Bryan was an unsuccessful candidate for lieutenant governor of California in 1934, losing the Democratic primary to EPIC candidate Sheridan Downey.[9] In the same election, socialist muckraker Upton Sinclair won the Democratic nomination for governor. Refusing to endorse Sinclair and denouncing him as a "socialist interloper," Bryan joined "Democrats for Merriam" and attacked the charges that his father would have endorsed EPIC. After Sinclair lost the election, Bryan celebrated that "[the] most menacing peril to the New Deal has been removed."[10] In his I, Candidate for Governor: And How I Got Licked, Sinclair claimed Bryan had opposed him to protect his inheritance and receive a judgeship from Merriam.[11]

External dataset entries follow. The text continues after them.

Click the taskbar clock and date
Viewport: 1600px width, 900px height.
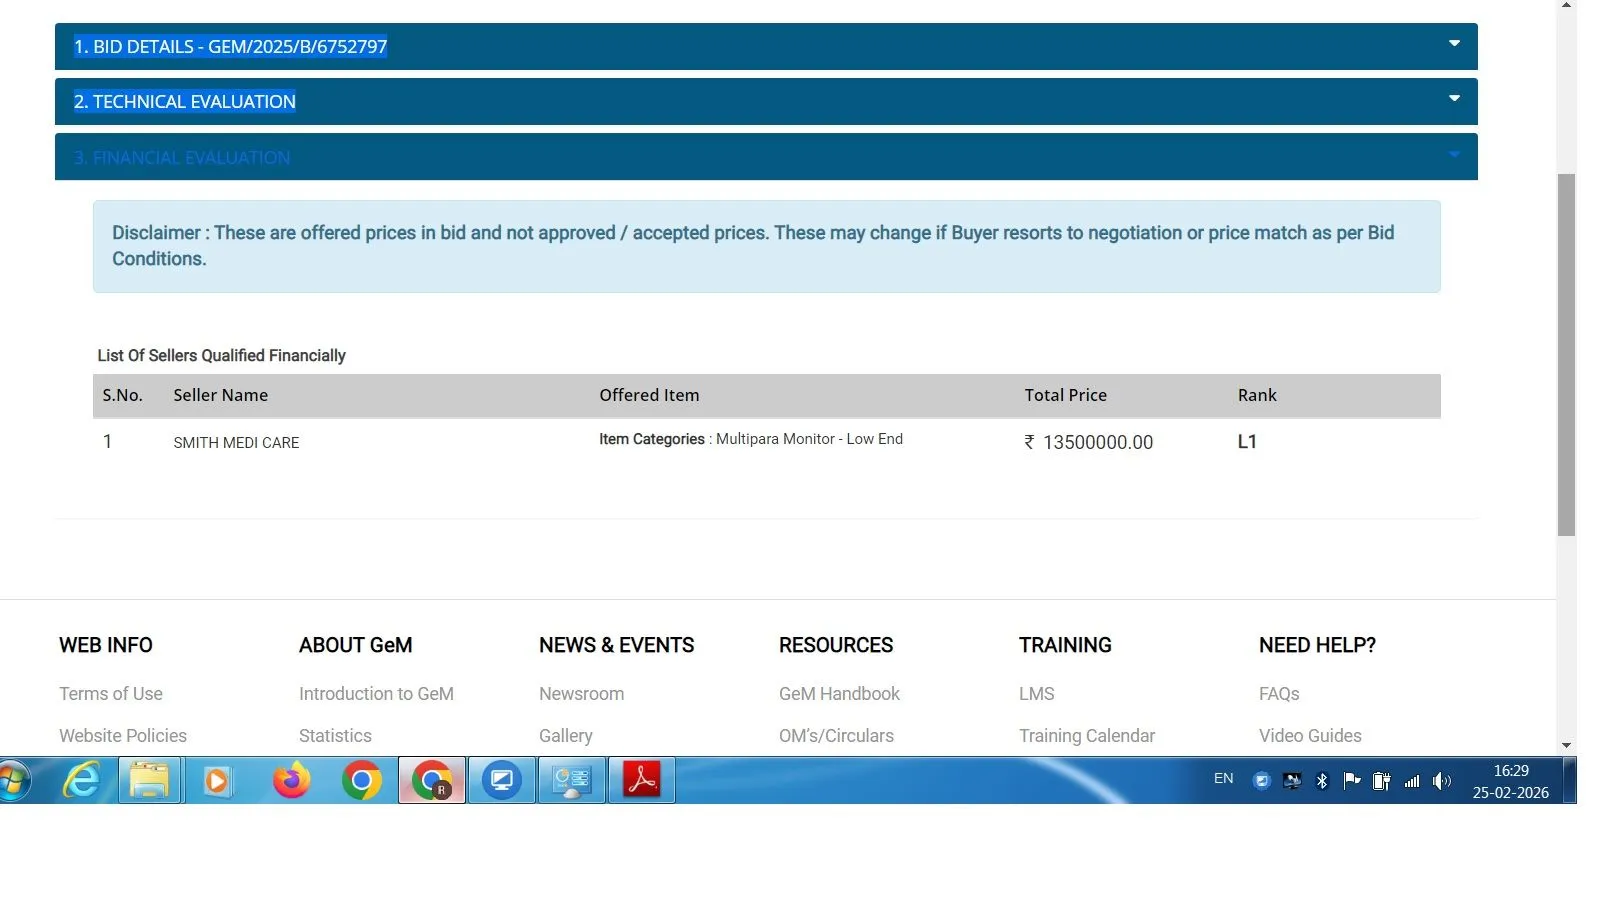click(1510, 781)
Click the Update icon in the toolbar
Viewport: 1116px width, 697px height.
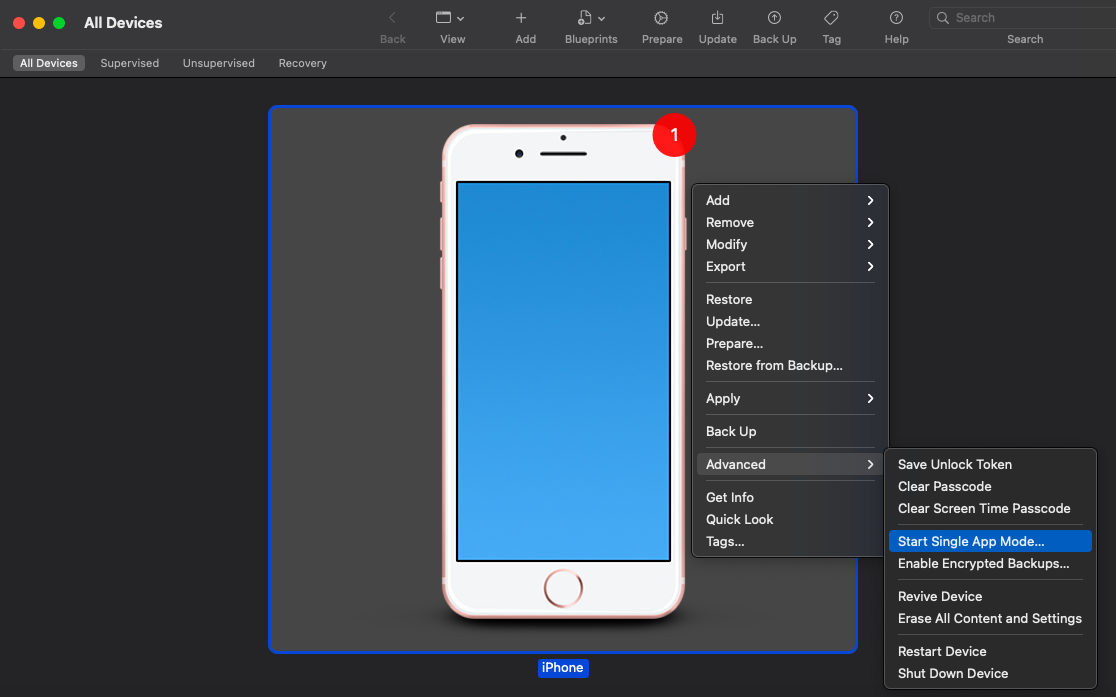pos(717,18)
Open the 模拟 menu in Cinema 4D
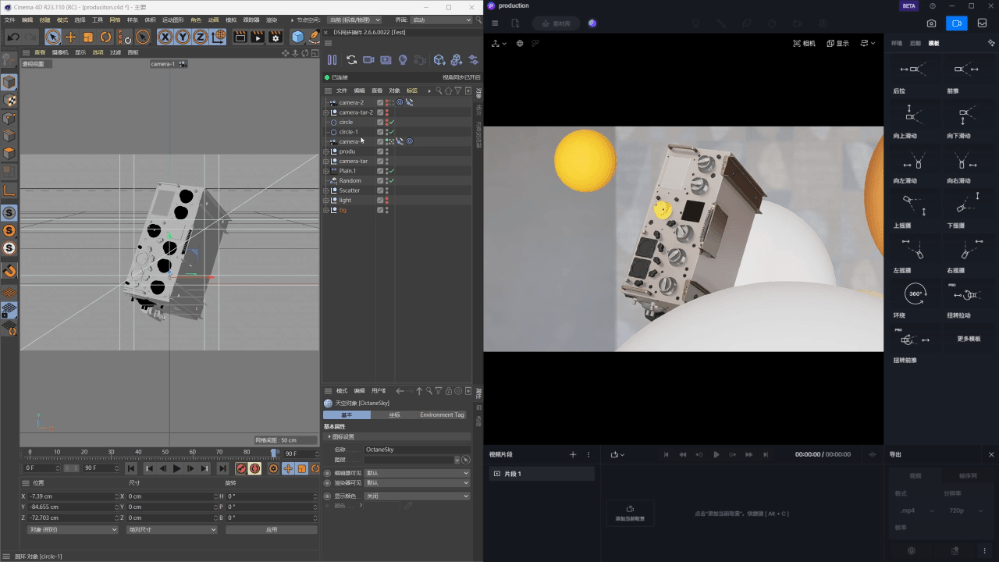Image resolution: width=999 pixels, height=562 pixels. (231, 20)
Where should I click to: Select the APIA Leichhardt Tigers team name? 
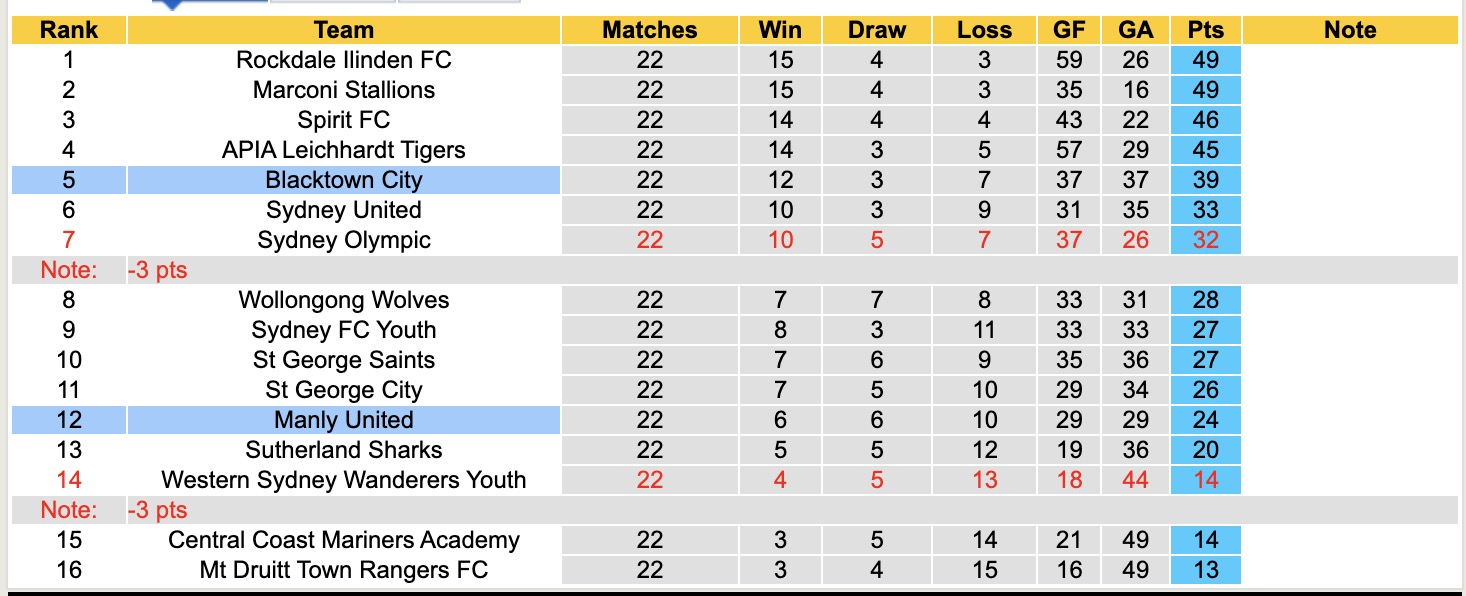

In 1938, Bryan was appointed collector of the Port of Los Angeles by president Franklin D. Roosevelt,[12] on the recommendation of senator William Gibbs McAdoo.[13] In a profile by Lemuel F. Parton published shortly after, Bryan was contrasted with his famously-unkempt father as "fussy about his dress, severely and fastidiously groomed with a jaunty little mustache and a nice collection of malacca sticks, sports clothes and varied haberdashery." While he shared his father's convictions for anti-evolutionism and free silver, Bryan was described as speaking with "calm, legalistic precision" as opposed to his father's fiery oratory.[14] He was reappointed by president Harry S. Truman[15] and served until his resignation in 1953.[16]
Bryan moved from California to Santa Fe, New Mexico in 1975. He died there on March 27, 1978. He was survived by his three daughters, a stepson, and several grandchildren and great-grandchildren.[3]